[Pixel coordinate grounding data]
....................
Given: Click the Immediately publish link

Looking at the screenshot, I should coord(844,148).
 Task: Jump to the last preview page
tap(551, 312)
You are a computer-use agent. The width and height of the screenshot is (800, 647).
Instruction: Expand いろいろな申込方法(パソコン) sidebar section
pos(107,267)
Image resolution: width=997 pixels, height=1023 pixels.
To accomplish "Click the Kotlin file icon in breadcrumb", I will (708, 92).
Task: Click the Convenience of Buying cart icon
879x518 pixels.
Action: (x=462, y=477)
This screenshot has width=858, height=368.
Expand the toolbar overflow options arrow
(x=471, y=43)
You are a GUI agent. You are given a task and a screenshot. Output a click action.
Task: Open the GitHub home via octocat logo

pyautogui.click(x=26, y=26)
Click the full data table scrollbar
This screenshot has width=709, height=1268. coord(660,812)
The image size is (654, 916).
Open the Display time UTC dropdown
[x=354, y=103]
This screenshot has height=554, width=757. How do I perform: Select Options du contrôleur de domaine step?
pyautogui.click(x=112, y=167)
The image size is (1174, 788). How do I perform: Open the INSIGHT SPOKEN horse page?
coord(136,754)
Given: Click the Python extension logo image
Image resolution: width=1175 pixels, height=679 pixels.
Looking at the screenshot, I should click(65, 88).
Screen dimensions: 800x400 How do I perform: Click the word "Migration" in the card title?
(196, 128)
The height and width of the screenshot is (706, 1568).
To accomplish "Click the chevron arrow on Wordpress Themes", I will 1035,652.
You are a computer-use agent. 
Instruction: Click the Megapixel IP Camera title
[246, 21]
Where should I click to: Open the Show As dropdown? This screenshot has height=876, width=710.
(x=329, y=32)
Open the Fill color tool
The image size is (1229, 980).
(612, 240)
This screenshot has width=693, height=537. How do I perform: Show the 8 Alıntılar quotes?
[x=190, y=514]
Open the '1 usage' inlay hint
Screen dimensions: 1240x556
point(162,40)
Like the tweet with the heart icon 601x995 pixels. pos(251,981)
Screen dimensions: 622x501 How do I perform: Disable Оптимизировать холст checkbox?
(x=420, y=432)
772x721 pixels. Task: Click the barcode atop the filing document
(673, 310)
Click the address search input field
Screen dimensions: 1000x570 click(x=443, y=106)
....................
▶ What to produce:
Find the lines in the data that include "agent", then copy each of them.

▶ Finished exercise:
You are a computer-use agent. The width and height of the screenshot is (800, 647).
You are a GUI agent. You are given a task and a screenshot. Output a click action.
You are a computer-use agent. 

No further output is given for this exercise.